-- Extracted information --
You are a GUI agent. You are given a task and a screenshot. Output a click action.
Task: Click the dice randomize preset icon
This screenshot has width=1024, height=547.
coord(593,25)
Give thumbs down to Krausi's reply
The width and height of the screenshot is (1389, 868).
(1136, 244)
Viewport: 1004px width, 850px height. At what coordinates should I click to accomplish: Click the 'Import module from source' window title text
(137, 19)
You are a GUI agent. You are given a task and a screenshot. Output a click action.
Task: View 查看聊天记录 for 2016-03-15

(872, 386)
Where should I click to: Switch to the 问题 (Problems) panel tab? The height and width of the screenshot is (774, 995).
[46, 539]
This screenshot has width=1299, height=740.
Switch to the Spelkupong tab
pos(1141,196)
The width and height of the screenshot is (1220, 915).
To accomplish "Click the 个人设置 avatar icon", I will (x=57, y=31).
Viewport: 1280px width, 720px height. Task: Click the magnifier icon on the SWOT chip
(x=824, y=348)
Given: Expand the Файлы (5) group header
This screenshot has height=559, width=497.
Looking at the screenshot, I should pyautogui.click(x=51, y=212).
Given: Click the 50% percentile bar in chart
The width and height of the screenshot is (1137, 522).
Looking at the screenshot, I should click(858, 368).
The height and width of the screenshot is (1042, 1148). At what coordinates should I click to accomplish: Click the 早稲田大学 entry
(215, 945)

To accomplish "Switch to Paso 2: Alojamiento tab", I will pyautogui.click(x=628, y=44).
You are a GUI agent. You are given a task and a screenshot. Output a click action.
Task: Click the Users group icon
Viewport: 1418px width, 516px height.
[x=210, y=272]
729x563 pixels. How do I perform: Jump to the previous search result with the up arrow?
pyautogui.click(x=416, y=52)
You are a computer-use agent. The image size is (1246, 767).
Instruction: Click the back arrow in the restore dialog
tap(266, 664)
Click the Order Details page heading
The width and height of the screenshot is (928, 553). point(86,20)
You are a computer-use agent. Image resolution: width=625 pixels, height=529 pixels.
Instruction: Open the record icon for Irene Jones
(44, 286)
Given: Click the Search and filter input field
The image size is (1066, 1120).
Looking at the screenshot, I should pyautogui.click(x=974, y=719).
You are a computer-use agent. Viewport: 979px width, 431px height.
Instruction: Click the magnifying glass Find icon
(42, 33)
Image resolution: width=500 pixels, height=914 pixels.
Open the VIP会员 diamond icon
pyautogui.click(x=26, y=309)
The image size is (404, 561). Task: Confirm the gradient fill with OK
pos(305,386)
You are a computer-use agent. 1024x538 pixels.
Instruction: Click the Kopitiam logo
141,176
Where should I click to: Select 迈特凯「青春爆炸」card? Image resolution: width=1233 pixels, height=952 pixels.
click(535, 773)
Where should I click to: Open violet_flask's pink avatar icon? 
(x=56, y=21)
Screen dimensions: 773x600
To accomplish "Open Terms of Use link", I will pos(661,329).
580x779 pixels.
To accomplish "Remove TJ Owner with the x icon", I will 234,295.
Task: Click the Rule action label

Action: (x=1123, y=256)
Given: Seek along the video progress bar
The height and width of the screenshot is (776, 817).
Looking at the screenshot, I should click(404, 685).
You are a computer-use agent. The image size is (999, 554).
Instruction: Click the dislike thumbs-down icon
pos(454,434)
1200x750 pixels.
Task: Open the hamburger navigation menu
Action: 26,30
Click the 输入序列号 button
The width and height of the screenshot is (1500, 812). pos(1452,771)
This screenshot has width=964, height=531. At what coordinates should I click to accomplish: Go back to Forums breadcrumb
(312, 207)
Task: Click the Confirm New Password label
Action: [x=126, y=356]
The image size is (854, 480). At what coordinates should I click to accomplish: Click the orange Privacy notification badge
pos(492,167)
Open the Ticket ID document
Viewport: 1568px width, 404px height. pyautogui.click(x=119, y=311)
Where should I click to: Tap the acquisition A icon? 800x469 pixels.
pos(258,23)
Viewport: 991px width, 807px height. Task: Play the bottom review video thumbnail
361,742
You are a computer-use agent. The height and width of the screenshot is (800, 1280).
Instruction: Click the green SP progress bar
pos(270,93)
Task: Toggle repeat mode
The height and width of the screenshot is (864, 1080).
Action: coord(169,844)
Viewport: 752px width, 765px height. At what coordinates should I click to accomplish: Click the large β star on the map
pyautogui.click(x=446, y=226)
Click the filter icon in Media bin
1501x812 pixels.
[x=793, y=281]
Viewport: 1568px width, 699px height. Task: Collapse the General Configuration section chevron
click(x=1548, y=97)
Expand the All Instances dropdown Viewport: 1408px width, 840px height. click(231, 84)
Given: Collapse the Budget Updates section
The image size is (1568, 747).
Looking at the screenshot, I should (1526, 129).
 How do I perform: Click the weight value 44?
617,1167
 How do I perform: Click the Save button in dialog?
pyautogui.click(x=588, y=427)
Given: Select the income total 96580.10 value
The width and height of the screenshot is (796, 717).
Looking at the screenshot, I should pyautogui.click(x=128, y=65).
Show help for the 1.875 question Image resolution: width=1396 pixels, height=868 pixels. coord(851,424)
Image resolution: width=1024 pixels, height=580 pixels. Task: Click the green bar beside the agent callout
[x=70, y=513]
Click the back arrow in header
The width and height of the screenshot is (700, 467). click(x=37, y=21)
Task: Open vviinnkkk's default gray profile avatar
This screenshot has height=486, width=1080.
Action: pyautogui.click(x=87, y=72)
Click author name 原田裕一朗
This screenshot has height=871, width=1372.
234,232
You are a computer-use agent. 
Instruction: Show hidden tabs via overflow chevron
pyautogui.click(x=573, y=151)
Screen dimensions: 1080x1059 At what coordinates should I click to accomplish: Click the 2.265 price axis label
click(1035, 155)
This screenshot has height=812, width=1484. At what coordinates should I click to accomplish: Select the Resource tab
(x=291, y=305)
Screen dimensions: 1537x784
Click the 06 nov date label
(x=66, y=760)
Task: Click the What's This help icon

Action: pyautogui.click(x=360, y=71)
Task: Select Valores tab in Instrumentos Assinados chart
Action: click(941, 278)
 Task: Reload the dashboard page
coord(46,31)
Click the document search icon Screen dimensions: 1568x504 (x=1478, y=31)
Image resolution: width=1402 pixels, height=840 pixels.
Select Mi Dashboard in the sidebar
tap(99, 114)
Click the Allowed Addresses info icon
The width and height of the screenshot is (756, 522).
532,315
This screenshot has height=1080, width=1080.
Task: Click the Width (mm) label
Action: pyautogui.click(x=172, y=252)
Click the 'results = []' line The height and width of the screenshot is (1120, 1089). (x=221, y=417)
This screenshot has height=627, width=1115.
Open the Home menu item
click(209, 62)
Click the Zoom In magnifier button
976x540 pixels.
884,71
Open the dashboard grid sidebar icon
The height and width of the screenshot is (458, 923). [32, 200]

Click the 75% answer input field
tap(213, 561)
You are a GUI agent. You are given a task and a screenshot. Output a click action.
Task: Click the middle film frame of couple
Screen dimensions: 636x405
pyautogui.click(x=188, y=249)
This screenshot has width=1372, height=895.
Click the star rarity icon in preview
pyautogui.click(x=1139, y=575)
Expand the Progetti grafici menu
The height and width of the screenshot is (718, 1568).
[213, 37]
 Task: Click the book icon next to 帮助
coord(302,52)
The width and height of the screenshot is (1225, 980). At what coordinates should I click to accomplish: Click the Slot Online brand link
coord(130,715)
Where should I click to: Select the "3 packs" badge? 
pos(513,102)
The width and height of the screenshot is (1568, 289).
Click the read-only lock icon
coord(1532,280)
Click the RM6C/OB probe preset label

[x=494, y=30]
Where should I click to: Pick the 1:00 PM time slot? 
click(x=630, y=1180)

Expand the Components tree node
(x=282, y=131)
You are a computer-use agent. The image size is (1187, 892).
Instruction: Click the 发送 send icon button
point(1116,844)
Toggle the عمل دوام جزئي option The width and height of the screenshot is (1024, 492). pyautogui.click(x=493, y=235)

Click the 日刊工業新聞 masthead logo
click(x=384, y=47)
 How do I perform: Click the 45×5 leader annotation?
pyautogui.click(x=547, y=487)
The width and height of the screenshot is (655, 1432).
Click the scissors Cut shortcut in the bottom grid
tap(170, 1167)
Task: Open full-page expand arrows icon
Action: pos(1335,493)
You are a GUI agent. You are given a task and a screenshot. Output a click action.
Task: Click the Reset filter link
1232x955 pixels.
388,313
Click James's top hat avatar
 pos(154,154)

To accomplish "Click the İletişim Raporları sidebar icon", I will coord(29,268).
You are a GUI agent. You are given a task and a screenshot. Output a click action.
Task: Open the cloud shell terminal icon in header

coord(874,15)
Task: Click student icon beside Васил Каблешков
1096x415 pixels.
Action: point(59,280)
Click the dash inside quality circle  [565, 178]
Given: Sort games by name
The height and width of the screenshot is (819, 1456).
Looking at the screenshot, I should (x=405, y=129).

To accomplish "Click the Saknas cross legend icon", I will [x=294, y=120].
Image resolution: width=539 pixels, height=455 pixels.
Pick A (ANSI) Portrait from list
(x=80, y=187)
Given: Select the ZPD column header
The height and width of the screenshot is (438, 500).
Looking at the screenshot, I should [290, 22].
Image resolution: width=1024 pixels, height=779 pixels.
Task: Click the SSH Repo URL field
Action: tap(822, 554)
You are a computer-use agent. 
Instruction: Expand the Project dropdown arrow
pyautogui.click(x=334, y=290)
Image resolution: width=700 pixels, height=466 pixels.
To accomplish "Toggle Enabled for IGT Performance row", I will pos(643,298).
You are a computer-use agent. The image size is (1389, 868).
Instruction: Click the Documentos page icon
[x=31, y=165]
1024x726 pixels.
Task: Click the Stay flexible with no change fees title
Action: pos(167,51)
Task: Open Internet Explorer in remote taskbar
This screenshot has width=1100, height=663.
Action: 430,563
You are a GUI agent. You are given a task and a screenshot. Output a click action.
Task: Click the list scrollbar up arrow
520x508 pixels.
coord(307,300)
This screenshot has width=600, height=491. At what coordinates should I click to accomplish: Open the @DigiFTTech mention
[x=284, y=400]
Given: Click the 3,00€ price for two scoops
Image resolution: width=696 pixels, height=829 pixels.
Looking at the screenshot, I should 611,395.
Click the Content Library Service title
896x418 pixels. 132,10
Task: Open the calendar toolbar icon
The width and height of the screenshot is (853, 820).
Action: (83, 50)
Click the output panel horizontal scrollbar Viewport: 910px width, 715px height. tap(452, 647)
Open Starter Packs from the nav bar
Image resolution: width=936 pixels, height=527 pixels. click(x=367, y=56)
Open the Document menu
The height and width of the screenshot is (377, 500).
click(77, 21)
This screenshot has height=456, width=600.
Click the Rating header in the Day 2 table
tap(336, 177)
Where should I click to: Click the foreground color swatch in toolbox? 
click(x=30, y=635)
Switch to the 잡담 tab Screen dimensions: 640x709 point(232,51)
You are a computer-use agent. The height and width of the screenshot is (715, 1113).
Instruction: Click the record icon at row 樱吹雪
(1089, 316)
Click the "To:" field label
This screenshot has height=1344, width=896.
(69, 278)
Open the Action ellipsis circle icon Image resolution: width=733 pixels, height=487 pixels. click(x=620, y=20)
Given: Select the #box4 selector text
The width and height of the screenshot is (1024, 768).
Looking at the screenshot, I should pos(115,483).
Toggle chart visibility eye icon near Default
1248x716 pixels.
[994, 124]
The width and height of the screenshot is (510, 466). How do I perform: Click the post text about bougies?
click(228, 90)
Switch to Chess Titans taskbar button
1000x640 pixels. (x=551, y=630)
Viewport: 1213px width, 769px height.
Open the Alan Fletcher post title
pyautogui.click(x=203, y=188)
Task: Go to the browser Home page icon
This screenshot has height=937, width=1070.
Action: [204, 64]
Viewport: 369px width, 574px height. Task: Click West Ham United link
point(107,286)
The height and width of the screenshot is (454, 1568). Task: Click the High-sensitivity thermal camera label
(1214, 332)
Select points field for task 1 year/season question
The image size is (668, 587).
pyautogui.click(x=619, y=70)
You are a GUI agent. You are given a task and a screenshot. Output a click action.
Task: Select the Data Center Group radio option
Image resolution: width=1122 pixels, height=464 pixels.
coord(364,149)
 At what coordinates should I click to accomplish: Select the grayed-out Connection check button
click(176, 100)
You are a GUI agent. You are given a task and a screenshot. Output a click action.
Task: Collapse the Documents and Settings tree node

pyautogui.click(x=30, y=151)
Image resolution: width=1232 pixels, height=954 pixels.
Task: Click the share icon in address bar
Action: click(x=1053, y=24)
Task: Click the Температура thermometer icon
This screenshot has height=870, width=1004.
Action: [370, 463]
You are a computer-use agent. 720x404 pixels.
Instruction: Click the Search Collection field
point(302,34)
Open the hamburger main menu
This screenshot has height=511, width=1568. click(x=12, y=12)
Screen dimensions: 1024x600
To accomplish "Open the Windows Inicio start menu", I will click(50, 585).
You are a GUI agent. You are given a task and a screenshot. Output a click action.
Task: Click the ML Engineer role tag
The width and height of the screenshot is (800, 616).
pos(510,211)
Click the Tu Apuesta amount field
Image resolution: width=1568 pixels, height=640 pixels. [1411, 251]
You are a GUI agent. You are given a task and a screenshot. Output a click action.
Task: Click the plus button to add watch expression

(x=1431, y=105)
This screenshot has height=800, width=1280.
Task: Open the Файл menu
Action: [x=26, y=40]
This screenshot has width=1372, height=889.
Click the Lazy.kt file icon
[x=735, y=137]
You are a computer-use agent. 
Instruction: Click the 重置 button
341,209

-- Your objective --
Within the entries above, find each line where "filter" appears; copy every one.

-- Answer to this task --
Given: Click the Search and filter input field
Click the filter icon in Media bin
Task: Click the Reset filter link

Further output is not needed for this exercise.